Devo @ QPAC, Brisbane, 29.11.2023
Ahead of their appearance at the Good Things festival, Devo have thoughtfully booked a series of stand-alone shows for their fans to catch them without having to stand around in 35-degree heat surrounded by thousands of Limp Bizkit fans. The venue is QPAC and it’s all seated, not often the best set up for a band that has a lot of high energy, danceable material but it also makes sense as a setting for their farewell retrospective show, the heavy visual element and costume changes making it already feel halfway to being a theatre piece.
As Devo are announced over the PA the screen shows an old promo clip from 1980 featuring a record executive pleading with the band to sell Devo dolls and to start making more hits. The video cuts to the same record executive in the modern day lamenting that they could be at Kid Rock’s level if they had listened to his advice. It’s a brilliant intro that shows their ironic self-awareness of their place in pop culture. Devo arrive in suit jackets and trousers and there’s massive applause and anticipation from the hundreds of energy-dome laden fans who have taken advantage of one of the longest merch lines I’ve ever seen.
They kick off with the most recent song of their set, 2010’s “Don’t Shoot (I’m a Man)” which is replete with hypnotising visuals with the song lyrics and animated characters flashing on the screen. They run through “Peek-a-Boo” and “That’s Good” from their 1982 album Oh No It’s Devo and it’s a high energy start but the crowd atmosphere hits a new peak when the opening riff of “Girl U Want” begins and they tear through a suite of classics from Freedom of Choice. “Whip It” and “Planet Earth” are played perfectly and with an energy not typically expected of a veteran band of 50 years. They never feel like a band going through the motions or phoning it in, as the joy of playing together as a band is apparent throughout the set. Portions of the crowd leave their seats to stand in the aisles so they can dance away to all their early career highlights.
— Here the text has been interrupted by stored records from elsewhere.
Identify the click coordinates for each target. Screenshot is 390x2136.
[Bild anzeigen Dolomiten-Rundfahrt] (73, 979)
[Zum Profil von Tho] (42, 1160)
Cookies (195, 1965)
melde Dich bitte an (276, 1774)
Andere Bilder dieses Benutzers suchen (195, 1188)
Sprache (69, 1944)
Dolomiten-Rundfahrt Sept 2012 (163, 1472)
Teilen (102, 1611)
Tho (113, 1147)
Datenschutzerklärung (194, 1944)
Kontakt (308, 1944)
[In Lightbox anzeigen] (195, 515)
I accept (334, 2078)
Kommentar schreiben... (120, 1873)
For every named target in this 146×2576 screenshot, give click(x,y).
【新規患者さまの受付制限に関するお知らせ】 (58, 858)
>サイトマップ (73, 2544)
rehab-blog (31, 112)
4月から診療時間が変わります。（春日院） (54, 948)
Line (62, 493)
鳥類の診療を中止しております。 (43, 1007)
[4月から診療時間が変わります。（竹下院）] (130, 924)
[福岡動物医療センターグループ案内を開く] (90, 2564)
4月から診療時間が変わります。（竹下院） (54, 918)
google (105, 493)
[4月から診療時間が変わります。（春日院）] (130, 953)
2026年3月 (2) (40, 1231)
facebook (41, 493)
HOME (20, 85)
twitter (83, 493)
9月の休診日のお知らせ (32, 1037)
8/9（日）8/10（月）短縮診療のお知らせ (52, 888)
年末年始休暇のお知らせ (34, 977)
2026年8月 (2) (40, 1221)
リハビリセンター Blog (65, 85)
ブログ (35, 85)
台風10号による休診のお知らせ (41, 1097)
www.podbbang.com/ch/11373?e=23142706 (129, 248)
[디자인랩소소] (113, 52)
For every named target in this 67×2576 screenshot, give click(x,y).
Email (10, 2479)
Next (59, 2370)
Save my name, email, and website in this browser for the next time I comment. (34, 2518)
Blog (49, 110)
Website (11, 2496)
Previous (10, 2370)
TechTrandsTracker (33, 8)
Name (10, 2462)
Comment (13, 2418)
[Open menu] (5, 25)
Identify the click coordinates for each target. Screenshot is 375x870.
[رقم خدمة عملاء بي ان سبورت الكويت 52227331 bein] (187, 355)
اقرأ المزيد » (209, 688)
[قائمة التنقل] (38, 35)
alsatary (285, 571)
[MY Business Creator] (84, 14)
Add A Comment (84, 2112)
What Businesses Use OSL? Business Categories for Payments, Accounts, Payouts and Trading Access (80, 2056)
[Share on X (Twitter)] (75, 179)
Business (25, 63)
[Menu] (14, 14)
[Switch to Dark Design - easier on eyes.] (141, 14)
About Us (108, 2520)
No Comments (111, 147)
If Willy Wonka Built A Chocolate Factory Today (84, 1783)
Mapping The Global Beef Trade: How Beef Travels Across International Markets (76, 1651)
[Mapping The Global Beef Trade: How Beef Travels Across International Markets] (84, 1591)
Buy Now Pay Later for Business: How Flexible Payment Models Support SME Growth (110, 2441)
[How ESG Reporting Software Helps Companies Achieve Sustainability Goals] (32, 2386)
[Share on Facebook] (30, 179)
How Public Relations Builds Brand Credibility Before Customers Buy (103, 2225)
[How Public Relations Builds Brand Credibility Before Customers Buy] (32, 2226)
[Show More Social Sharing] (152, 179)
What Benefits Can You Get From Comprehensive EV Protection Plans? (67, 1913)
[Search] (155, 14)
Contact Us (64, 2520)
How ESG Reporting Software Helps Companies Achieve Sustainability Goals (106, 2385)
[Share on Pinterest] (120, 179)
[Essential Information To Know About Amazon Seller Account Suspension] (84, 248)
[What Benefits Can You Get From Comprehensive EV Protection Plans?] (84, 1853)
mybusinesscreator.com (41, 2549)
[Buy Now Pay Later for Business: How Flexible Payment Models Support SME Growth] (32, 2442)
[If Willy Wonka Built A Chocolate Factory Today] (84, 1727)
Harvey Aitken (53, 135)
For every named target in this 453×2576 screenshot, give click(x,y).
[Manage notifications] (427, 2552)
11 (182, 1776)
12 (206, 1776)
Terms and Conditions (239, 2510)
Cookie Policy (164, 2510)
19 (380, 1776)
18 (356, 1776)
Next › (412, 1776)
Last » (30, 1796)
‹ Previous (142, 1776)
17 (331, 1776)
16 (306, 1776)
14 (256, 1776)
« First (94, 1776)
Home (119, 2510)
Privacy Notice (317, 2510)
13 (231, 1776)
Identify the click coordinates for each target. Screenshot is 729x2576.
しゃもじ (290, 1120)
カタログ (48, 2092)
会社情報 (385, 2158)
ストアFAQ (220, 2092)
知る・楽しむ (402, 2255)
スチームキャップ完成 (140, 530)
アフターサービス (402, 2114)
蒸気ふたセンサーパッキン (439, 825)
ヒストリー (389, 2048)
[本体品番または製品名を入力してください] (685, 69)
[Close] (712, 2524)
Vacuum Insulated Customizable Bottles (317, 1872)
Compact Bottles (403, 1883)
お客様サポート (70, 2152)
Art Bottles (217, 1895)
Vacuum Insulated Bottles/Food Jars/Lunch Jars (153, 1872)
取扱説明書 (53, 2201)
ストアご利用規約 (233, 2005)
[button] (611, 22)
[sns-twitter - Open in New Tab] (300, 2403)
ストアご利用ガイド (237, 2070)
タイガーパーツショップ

After “Planet Earth”, Devo leave the stage as a reimagined Carl Sagan video plays out which considers Devo’s trivial place among the whole of the cosmos before they re-emerge in their classic late 70’s era yellow jumpsuits. The unmistakable malfunctioning drumbeat of “Satisfaction” kicks in and they run through a perfect rendition of the disjointed, anxious Stones’ cover, with Mark Mothersbaugh’s frantic delivery giving it the desperate yearning that subverts the original so well. It becomes clear that they’ve broken their set into the different eras and styles throughout their 50 year run and this part of the set is dedicated to their early days through their first two albums in which they went from being booed off the stage at tiny venues, freaking out audiences and causing hostility and confusion wherever they went to attracting major label interest and gaining huge admirers like Brian Eno and David Bowie. The fact that they are now taking part in a 50-year anniversary tour in a packed theatre demonstrates how unlikely and absurd their journey has been. Few bands have managed to hold together such a deliberately confrontational and bizarre approach to their art and maintain such widespread adoration and popularity at the same time.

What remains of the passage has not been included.